[Excerpt to read]
## Start

I'm particularly surprised that she is doing so well on the Evo, considering I couldn't ever get a settled stomach on either the Innova large breed or the Innova red meat. With the Innova large breed she would vomit frequently and had gas and loose stool. The Innova red meat just gave her really runny stool, but otherwise it was ok.
I love the Natura Co. and I knew I'd find the right formula for my dog eventually,


----------



## RCTRIPLEFRESH5 (Feb 11, 2010)

i really think im gonna try the herring.


----------



## PUNKem733 (Jun 12, 2009)

Evo Red has had it's formula changed, potatoes and sunflower oil are the third and fourth ingredients, when before it was meat. Terrible, and on top of that it's more expensive than turkey and chicken, when T&C has a better ingredient list.


----------



## RCTRIPLEFRESH5 (Feb 11, 2010)

do you guys feel the herring is so much better it justifies the price? or is turkey and chicken good enough?

## End

[Material provided]
## Start

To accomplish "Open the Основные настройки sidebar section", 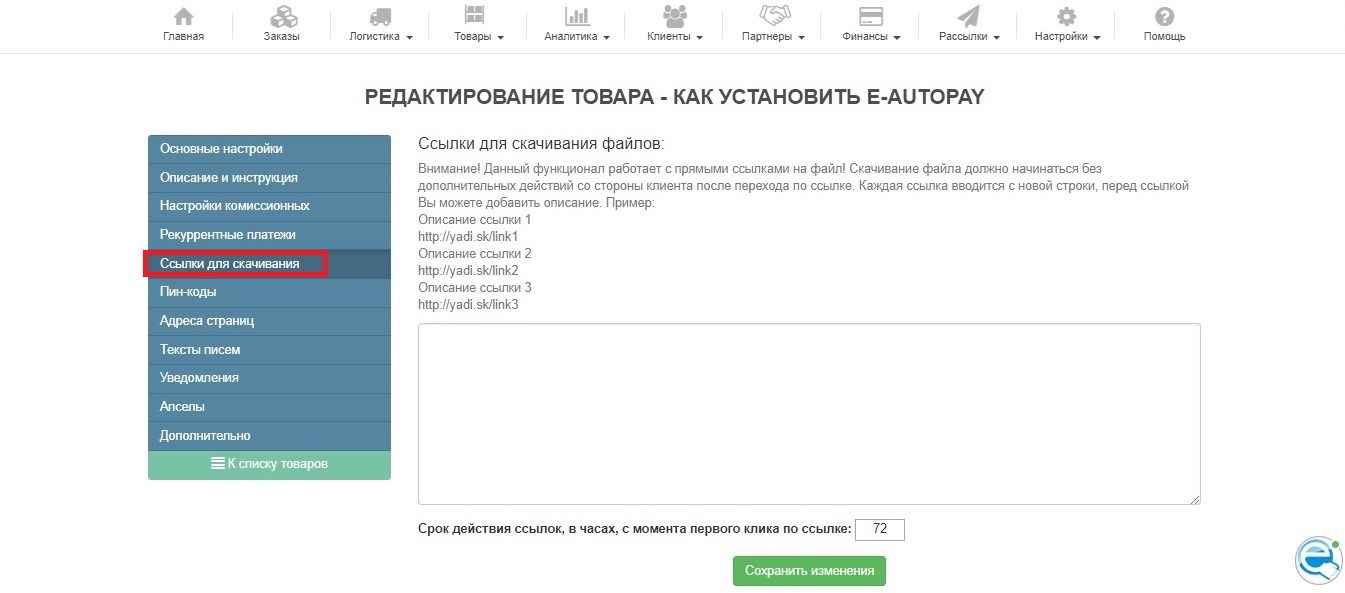I will point(269,149).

## End

[Objective]
In the dog food forum thread, which two ingredients does the post dated Jun 12, 2009 say are now third and fourth in Evo Red?

[Worked answer]
Potatoes and sunflower oil.